WHAT YOU HAVE TO DO: Your reply must hold the lines from the one containing "The width and" to the end of the entries, copied exactly, with pictures excluded.
▼
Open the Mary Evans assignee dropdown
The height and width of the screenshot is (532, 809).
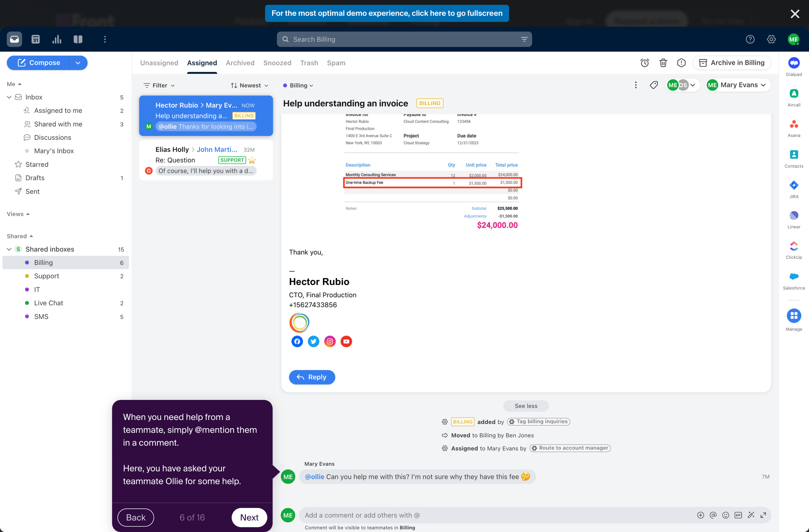pyautogui.click(x=737, y=85)
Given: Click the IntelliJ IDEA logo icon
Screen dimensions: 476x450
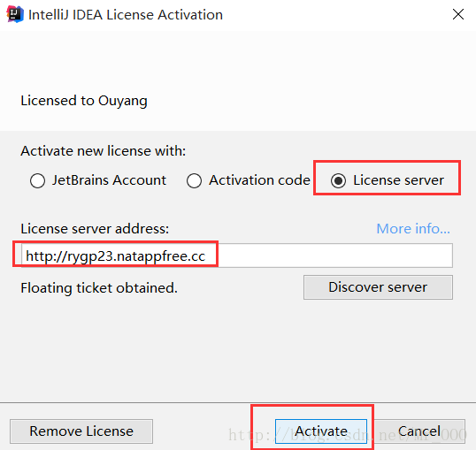Looking at the screenshot, I should (x=15, y=14).
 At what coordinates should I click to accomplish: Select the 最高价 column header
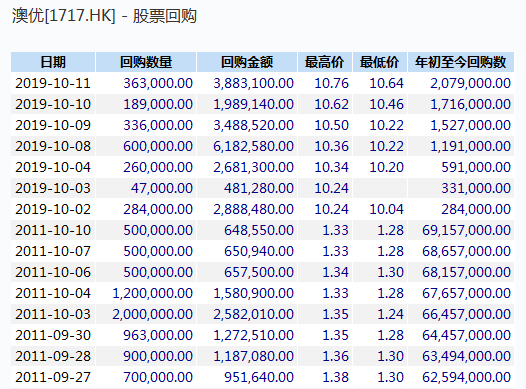click(325, 62)
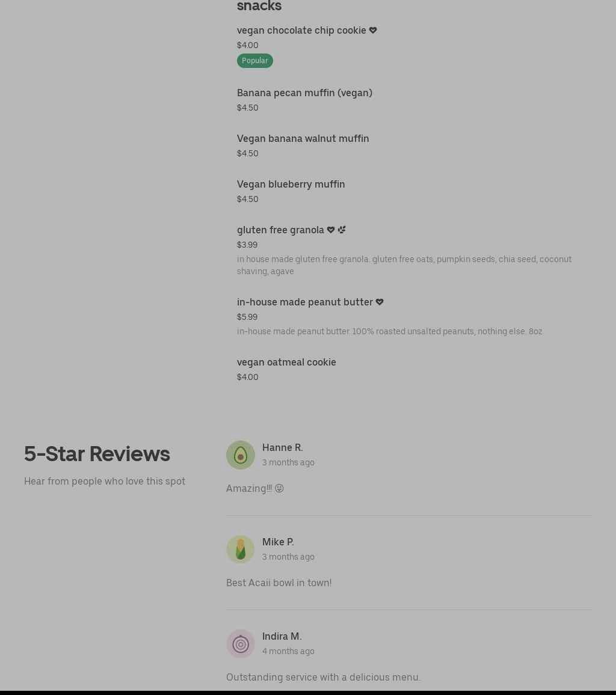Pick the vegan oatmeal cookie
This screenshot has width=616, height=695.
(286, 362)
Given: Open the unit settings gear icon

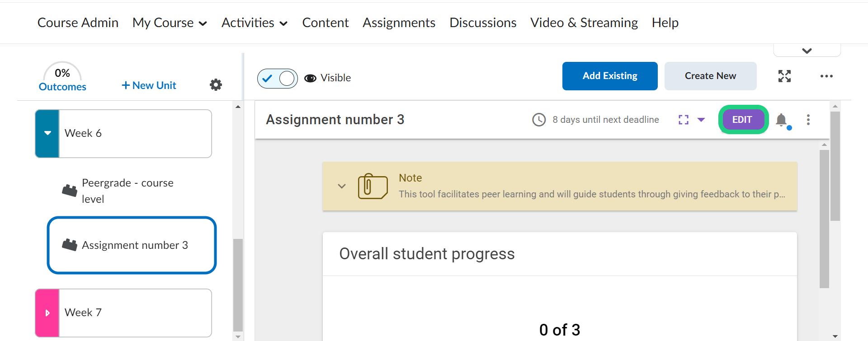Looking at the screenshot, I should (216, 85).
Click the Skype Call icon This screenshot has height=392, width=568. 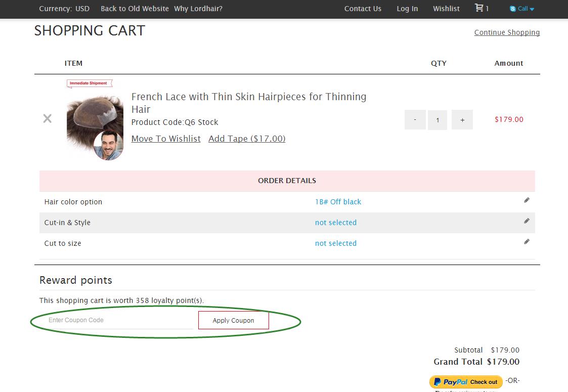coord(513,9)
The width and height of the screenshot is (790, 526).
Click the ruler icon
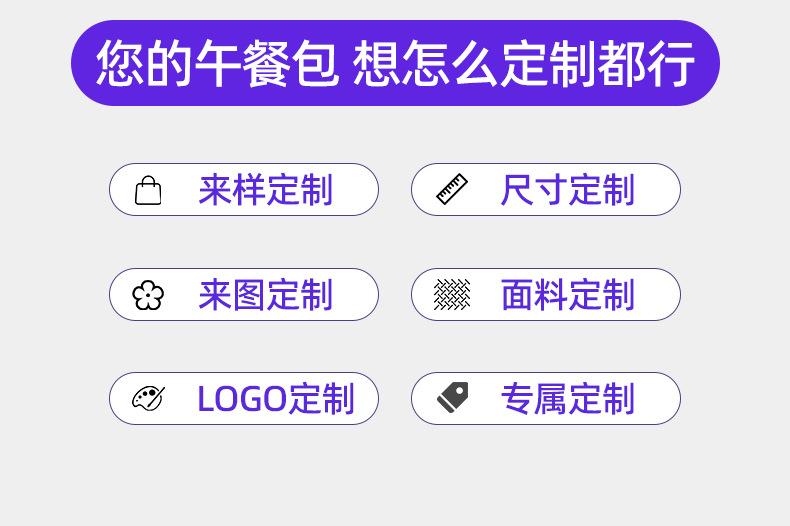point(451,189)
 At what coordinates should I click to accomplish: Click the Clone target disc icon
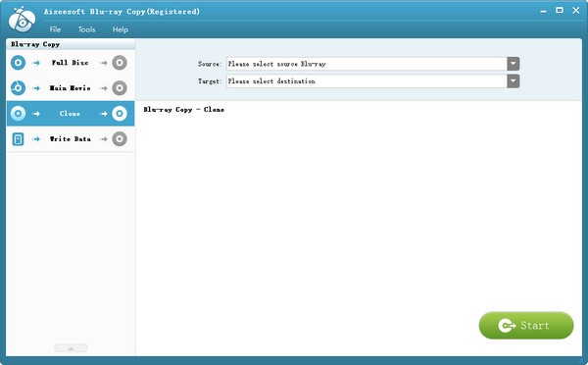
▲
ANSWER SECTION:
The width and height of the screenshot is (790, 526).
Click the ruler icon
point(451,189)
 At what coordinates should I click to accomplish: Click the Clone target disc icon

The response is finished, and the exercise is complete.